Although the court undoubtedly hit a political snag due to Ukraine’s refusal to move any quicker than at a glacial pace on the adoption of the measures necessitated by Yuriy Nikolayevich Ivanov, it does not appear dispirited about the pilot judgment procedure itself. This is evidenced by another pilot judgment, Ümmühan Kaplan v. Turkey, which was handed down on March 20, 2012, just three weeks after the court’s decision to resume the consideration of the Ukrainian cases. The case, which also concerned the length of domestic proceedings and the lack of effective remedy, was started by the applicant’s father back in 1970 and is still pending before the land tribunal in Turkey. Coming to parallel conclusions to those found in the Ukrainian decision, the court noted that the approximately 3000 Turkish applications that are similar to the Ümmühan Kaplan case arose as a result of a structural problem in Turkey (para. 63). Consequently, similarly to Ukraine, the court requested the implementation of certain general measures of the Turkish government to remedy this situation (para. 72).
These parallels notwithstanding, the court appears to have learned from some of the pilot judgment scheme’s shortcomings that surfaced in the aftermath of the Yuriy Nikolayevich Ivanov ruling. Unlike theYuriy Nikolayevich Ivanov judgment, the Ümmühan Kaplan decision does not adjourn the consideration of cases already communicated to the Turkish government (para. 77). This is noteworthy, since by maintaining the normal procedure with regard to communicated cases, the court might actually manage to kill two birds with one stone.
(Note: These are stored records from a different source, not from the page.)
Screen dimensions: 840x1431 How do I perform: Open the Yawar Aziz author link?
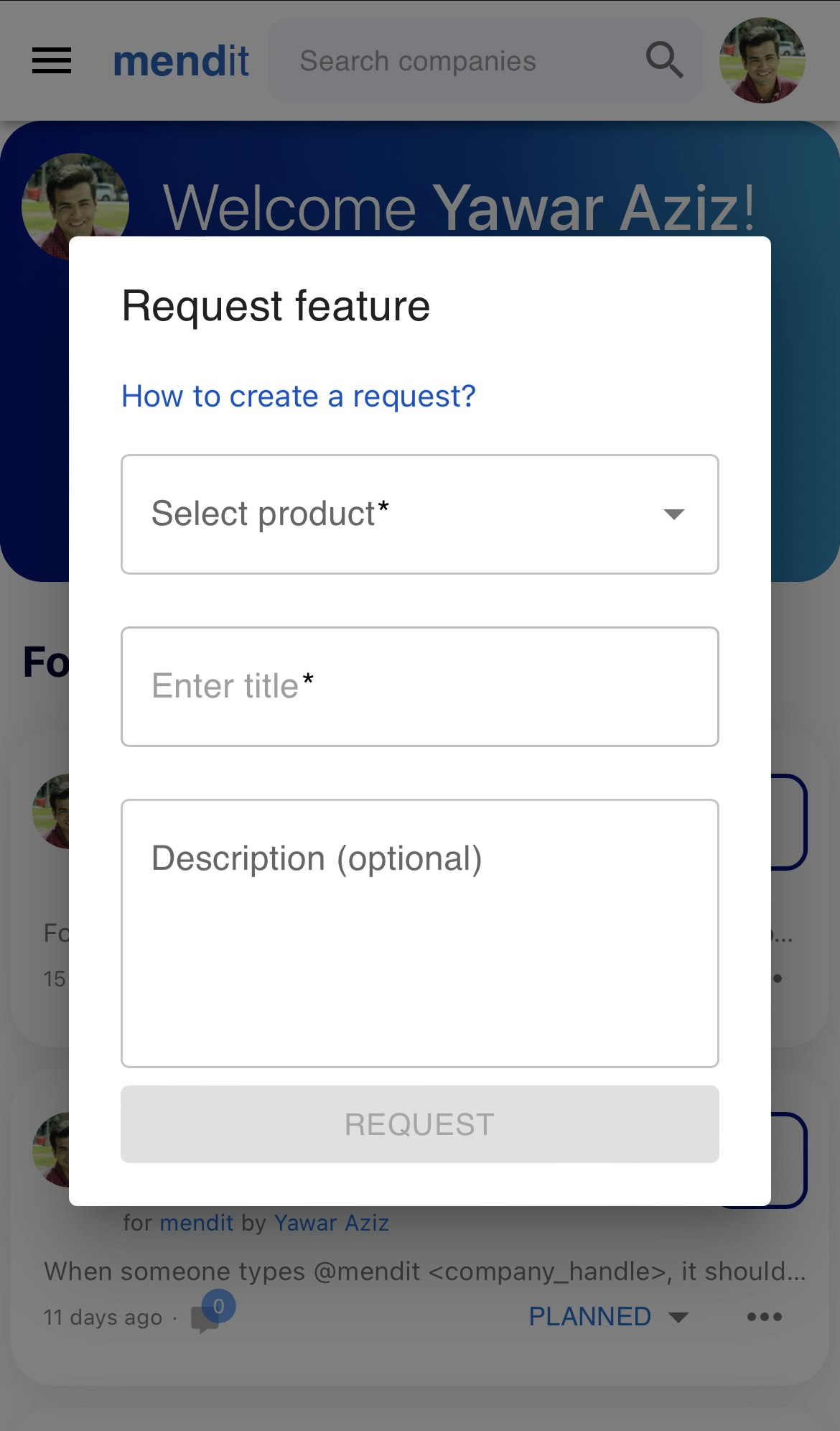coord(332,1223)
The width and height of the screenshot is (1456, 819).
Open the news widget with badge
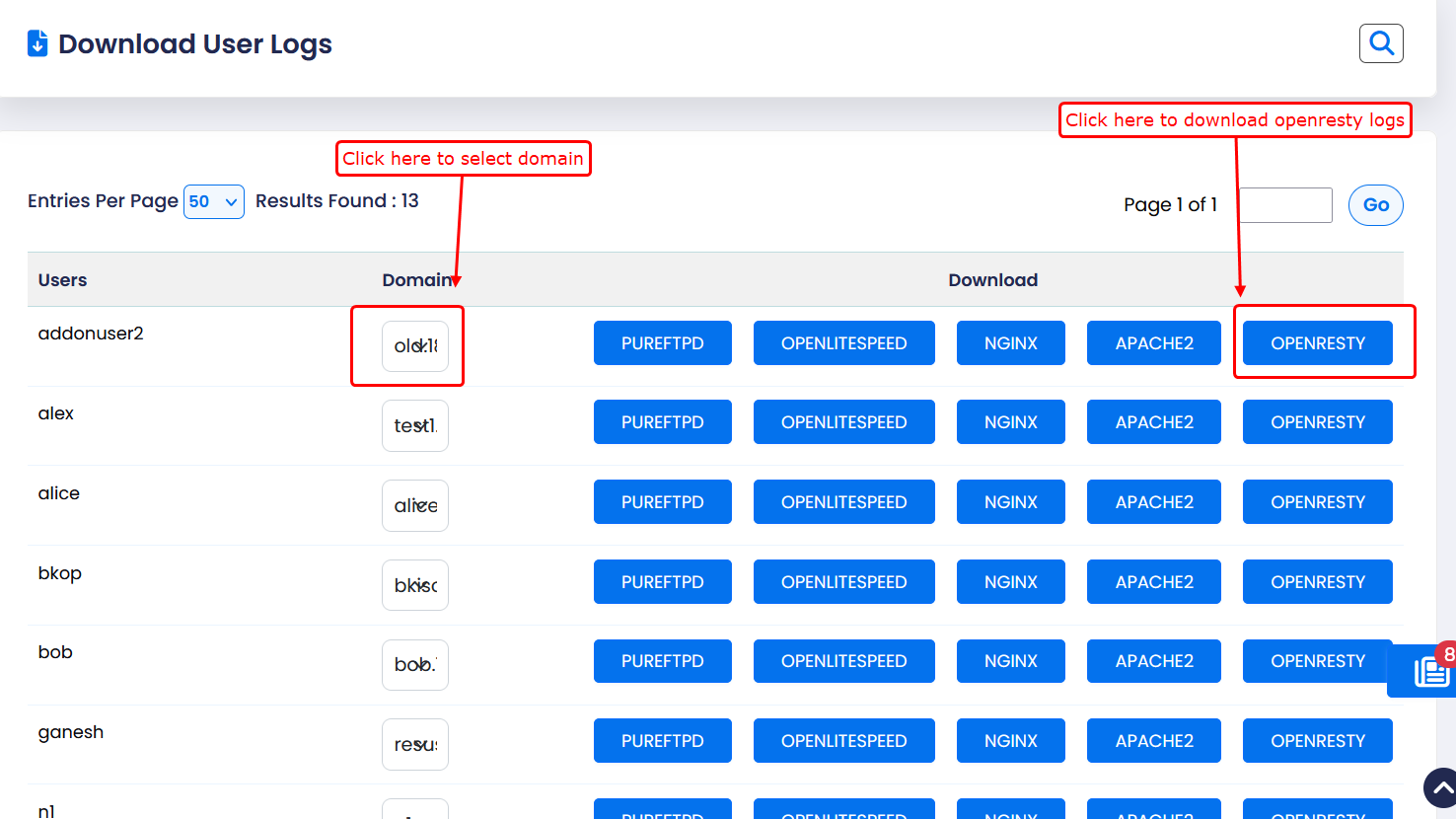1428,671
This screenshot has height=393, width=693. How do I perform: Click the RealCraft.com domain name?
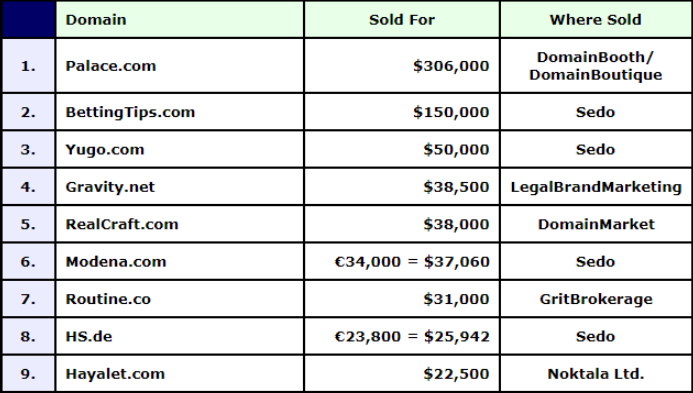coord(122,224)
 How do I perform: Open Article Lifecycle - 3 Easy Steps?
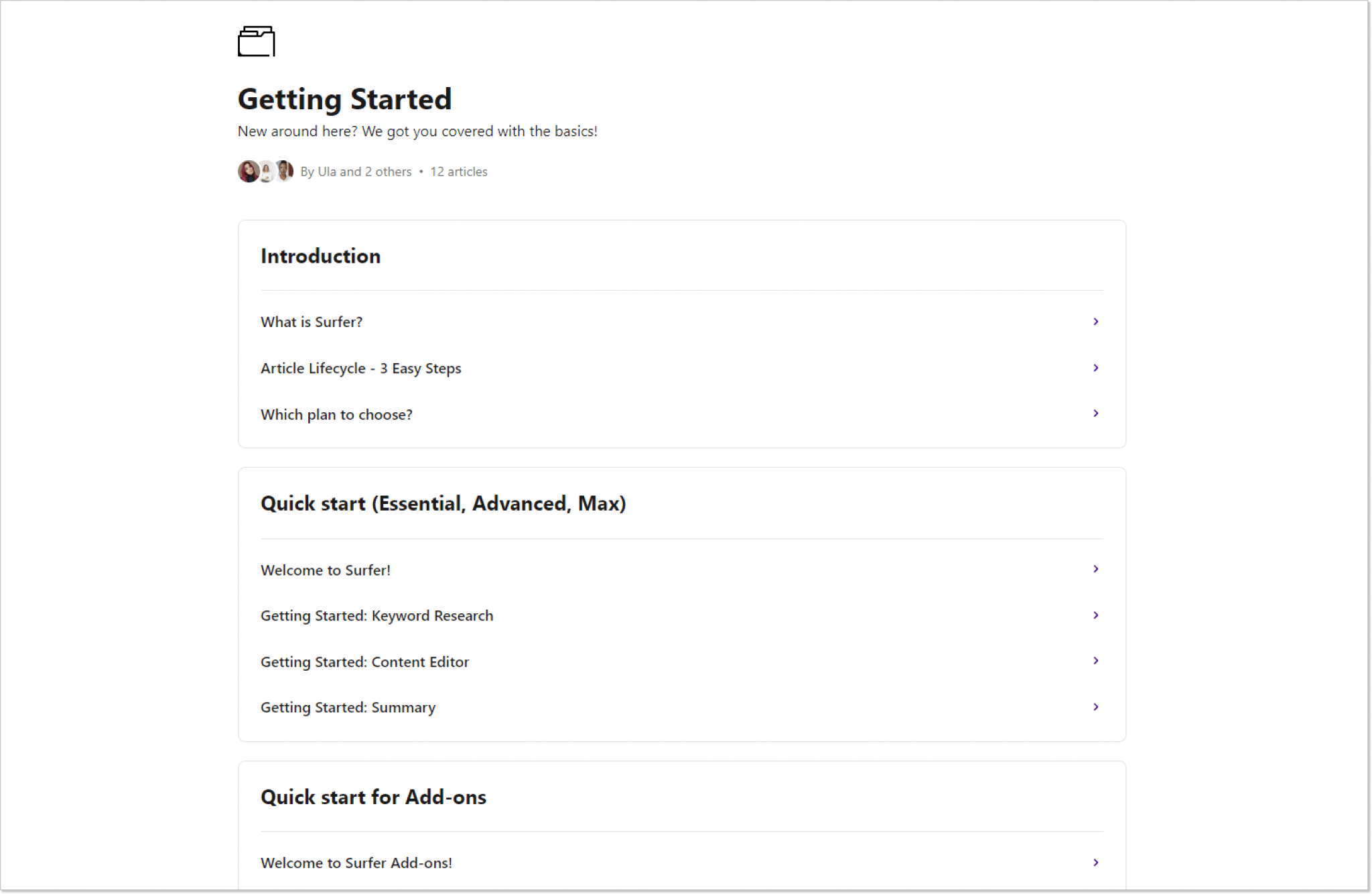360,369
Firstly, through the continued adjudication of communicated cases the court will be able to keep up the pressure on the government, reminding it of its duties in the form of new judgments if needed. Secondly, as adjournment does not affect communicated cases, it is not expected to cause disproportionately long delays in the adjudication of these cases. As a result, the court might have remedied both major problems the non-enforcement of the Yuriy Nikolayevich Ivanov judgment shed light on: its inability to influence the respondent state’s political will while cases are adjourned and the potential futility of delaying the adjudication of long-pending cases. In this regard, Ümmühan Kaplan is reminiscent of Ananyev v. Russia, handed down this year as well, indicating that the court is increasingly considering the non-adjournment of pending cases as an option within the pilot judgment procedure.
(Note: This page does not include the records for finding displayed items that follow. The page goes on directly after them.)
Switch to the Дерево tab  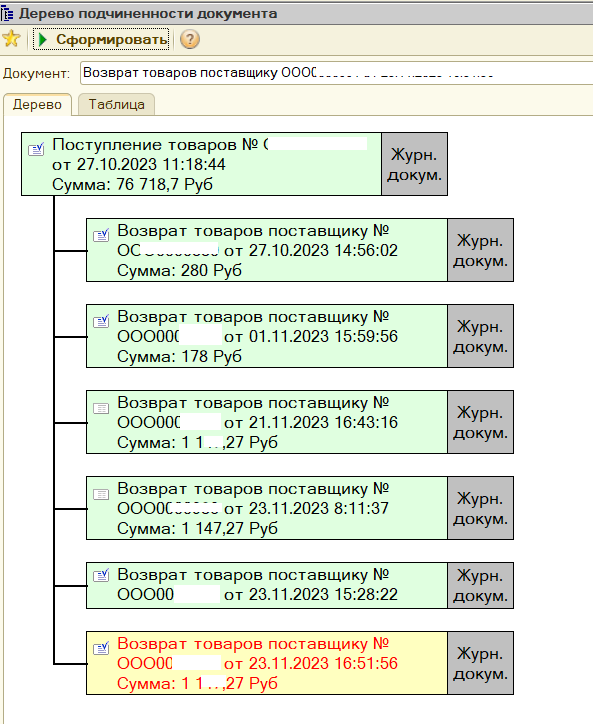[37, 104]
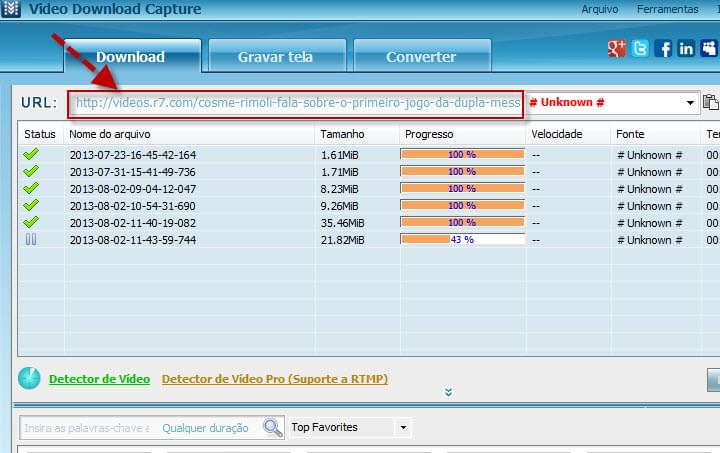Image resolution: width=720 pixels, height=453 pixels.
Task: Click the Detector de Vídeo link
Action: point(99,379)
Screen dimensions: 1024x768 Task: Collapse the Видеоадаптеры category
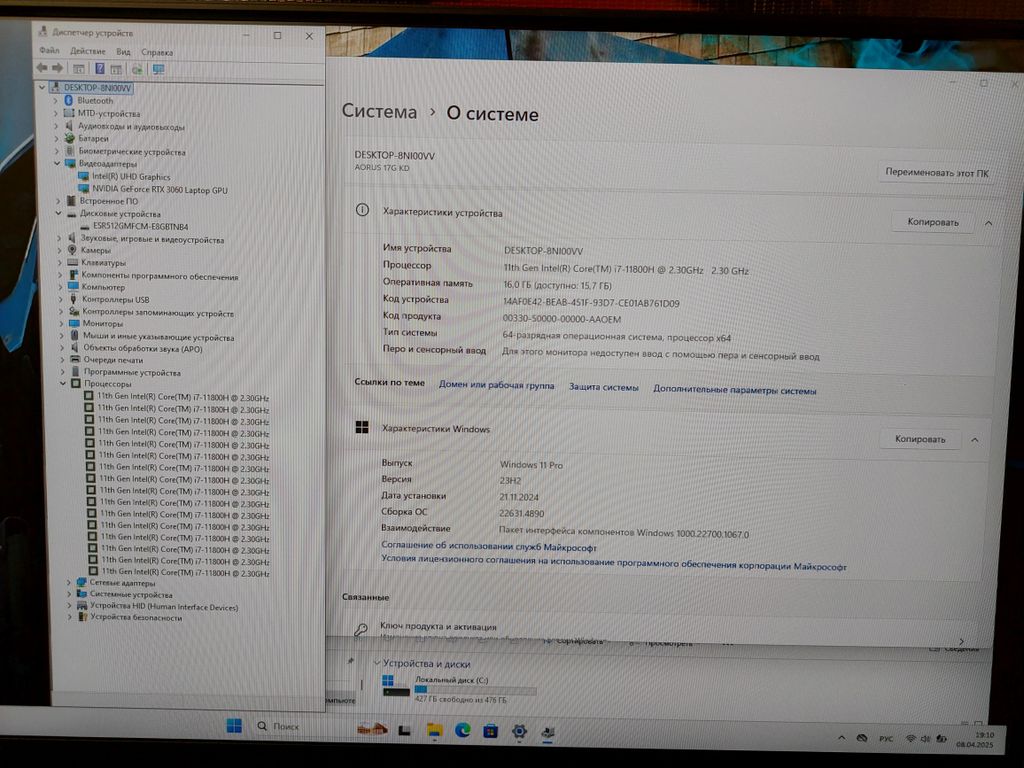[57, 164]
Ümmühan Kaplan, the first pilot judgment the court handed down after being forced to resume the consideration of cases adjourned by theYuriy Nikolayevich Ivanov decision, is evidence for the court’s determination to keep relying on this scheme and to also improve it along the way. Time will tell how or whether Turkey will eventually comply with the general measures obligated by Ümmühan Kaplan. One thing is for certain, though: no matter what reforms the court has gone through or what new tools it has acquired in recent years, it is still the respondent state’s political willingness that the enforcement of court decisions is ultimately dependent upon. Therefore, while some reforms may be welcomed, their focus should be on the domestic implementation process than the operation of the court itself.